The Westing Game was so unlike most of the other books my friends and I had been reading at the time. It was chock-full of a melting pot of characters.
A dressmaker, a secretary, an inventor, a doctor, a judge. And, oh yes, one was a bookie, one was a burglar, one was a bomber, and one was a mistake. Barney Northrup had rented one of the apartments to the wrong person.
In this cast of characters, what young girl didn't like the feisty Turtle Wexler? Turtle's mother Grace wanted nothing more in the world than to be a famous, admired socialite. She adores her daughter Angela, with her beauty and, well, grace. But the younger daughter Turtle? She could take or leave.
But, for us young girls, Turtle was the best. She had one braid, and if anyone touched it, she'd kick them hard in the shin. She spoke her mind and she thought outside the box, thinking the four words of her clues stood for stock market symbols. So she invested, and she made money.
Why do we still love The Westing Game?

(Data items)
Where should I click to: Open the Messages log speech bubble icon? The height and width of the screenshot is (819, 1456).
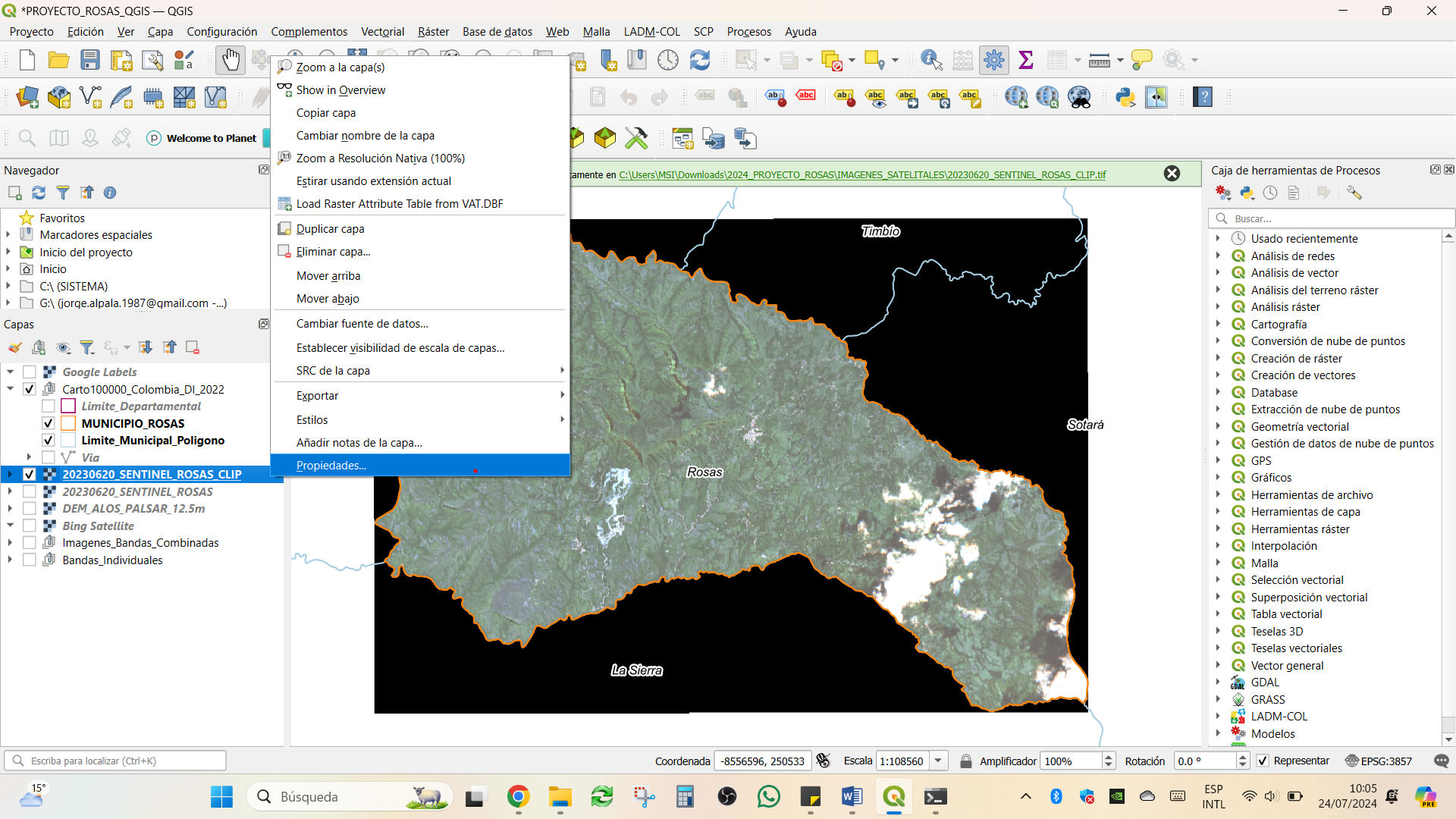coord(1442,761)
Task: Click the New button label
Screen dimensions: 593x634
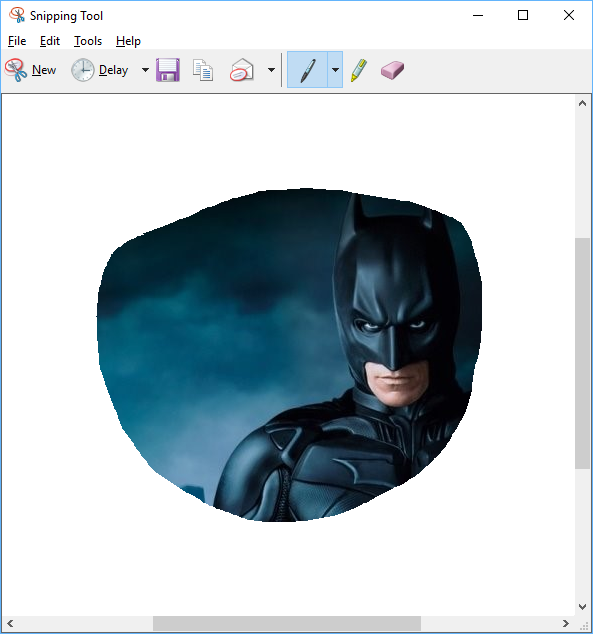Action: click(x=44, y=70)
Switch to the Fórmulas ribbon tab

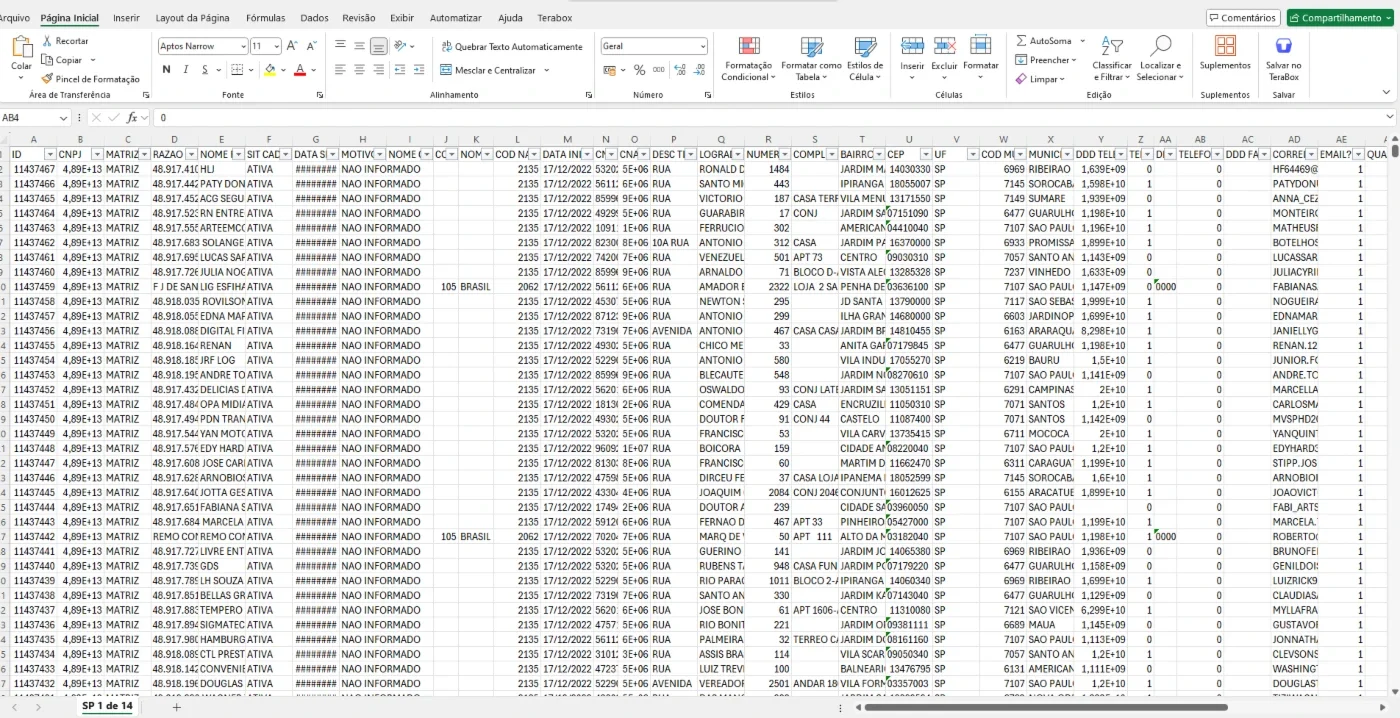click(x=265, y=18)
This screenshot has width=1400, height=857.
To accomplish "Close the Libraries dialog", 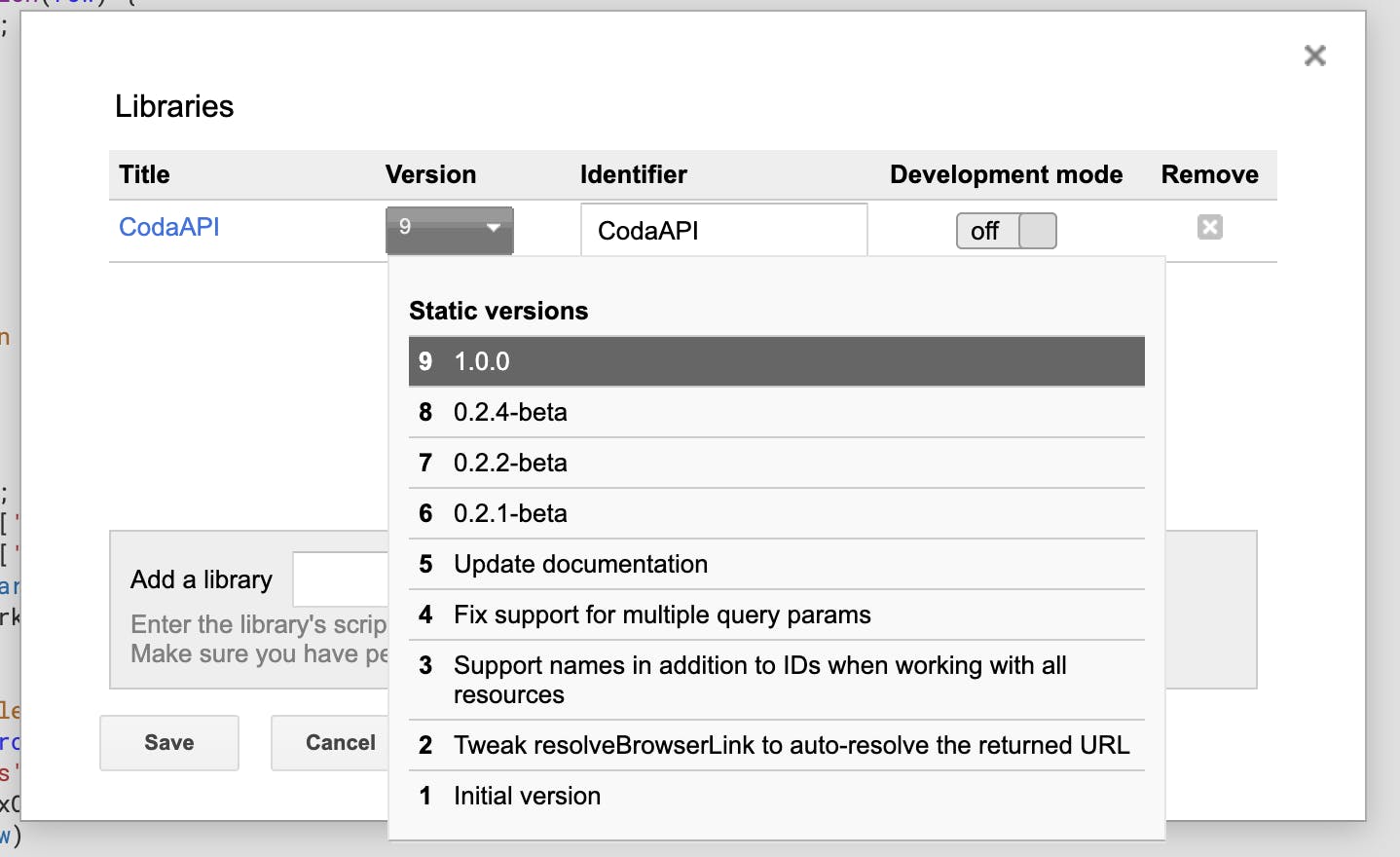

- [WHAT THE TASK ASKS]:
From the passage about The Westing Game above, copy word for word the part starting with "A dressmaker, a" and going on through "The Westing Game?".

- [TASK RESPONSE]:
A dressmaker, a secretary, an inventor, a doctor, a judge. And, oh yes, one was a bookie, one was a burglar, one was a bomber, and one was a mistake. Barney Northrup had rented one of the apartments to the wrong person.
In this cast of characters, what young girl didn't like the feisty Turtle Wexler? Turtle's mother Grace wanted nothing more in the world than to be a famous, admired socialite. She adores her daughter Angela, with her beauty and, well, grace. But the younger daughter Turtle? She could take or leave.
But, for us young girls, Turtle was the best. She had one braid, and if anyone touched it, she'd kick them hard in the shin. She spoke her mind and she thought outside the box, thinking the four words of her clues stood for stock market symbols. So she invested, and she made money.
Why do we still love The Westing Game?